Richard Lucy (1619 – 21 December 1677) was an English landowner and politician who sat in the House of Commons from 1653.
Lucy was the third of the six sons of Sir Thomas Lucy of Charlecote and his wife Alice Spencer of Claverden, Warwickshire. He matriculated at Queen’s College, Oxford on 17 September 1634, aged 14. From 1637 to 1640, he travelled abroad. He was Sheriff of Warwickshire from 1646 to 1647. He was a student of Gray's Inn in 1652. He inherited Charlecote in 1658 after the death of his two eldest brothers, Spencer and Richard.
In 1653, Lucy was nominated Member of Parliament for Warwickshire in the Barebones Parliament. He was re-elected MP for Warwickshire in 1654 for the First Protectorate Parliament and in 1656 for the Second Protectorate Parliament. He succeeded to the estate of Charlcote on the death of his brother in 1658. In 1659 he was elected MP for Warwickshire and for Yarmouth (Isle of Wight) and chose to sit for Warwickshire in the Third Protectorate Parliament.
In 1660 Lucy was elected MP for Yarmouth in the Convention Parliament, and quickly made his peace with the restored Stuart dynasty.
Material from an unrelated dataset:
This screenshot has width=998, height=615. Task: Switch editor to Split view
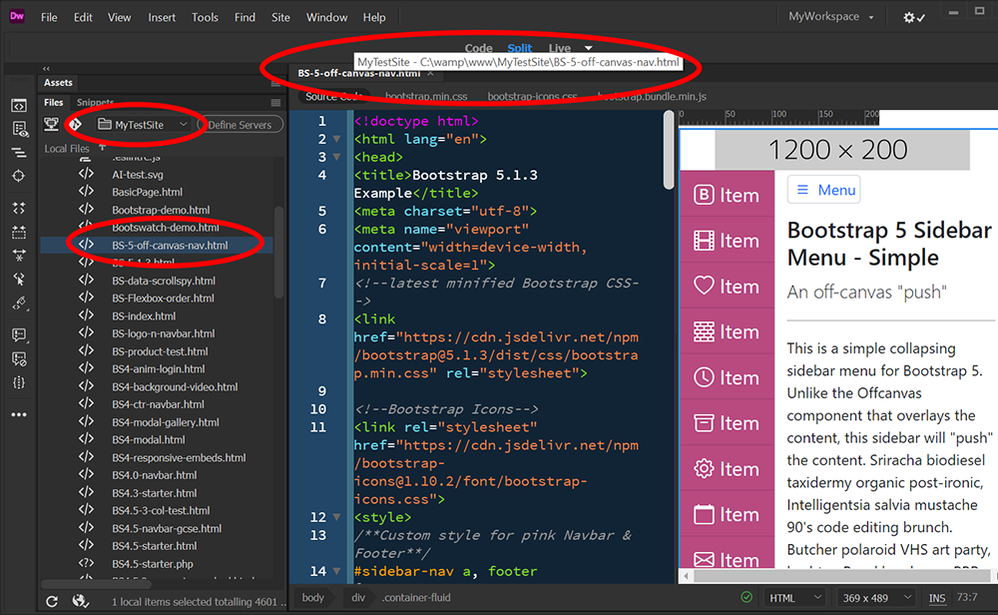[x=519, y=47]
He was re-elected MP for Yarmouth in the Cavalier Parliament, but played a relatively passive role in politics thereafter.
Lucy died in December 1677, at the age of 58: Charlecote passed to his only surviving son Thomas, and after Thomas's death without male issue, to Richard's nephew Davenport, eldest son of his youngest brother Sir Fulke, who also died in 1677.
Lucy married Elizabeth Urrey, daughter of John Urrey of Thorley, Isle of Wight and had four sons and three daughters. Of his sons only Thomas, his heir, reached adulthood. Richard had five brothers, including Sir Fulk Lucy, MP for Cheshire and six sisters including Constance, who married firstly Sir William Spencer, 2nd Baronet, and secondly Sir Edward Smith, who sat as Roger's fellow MP for Yarmouth, and was later appointed Chief Justice of the Irish Common Pleas.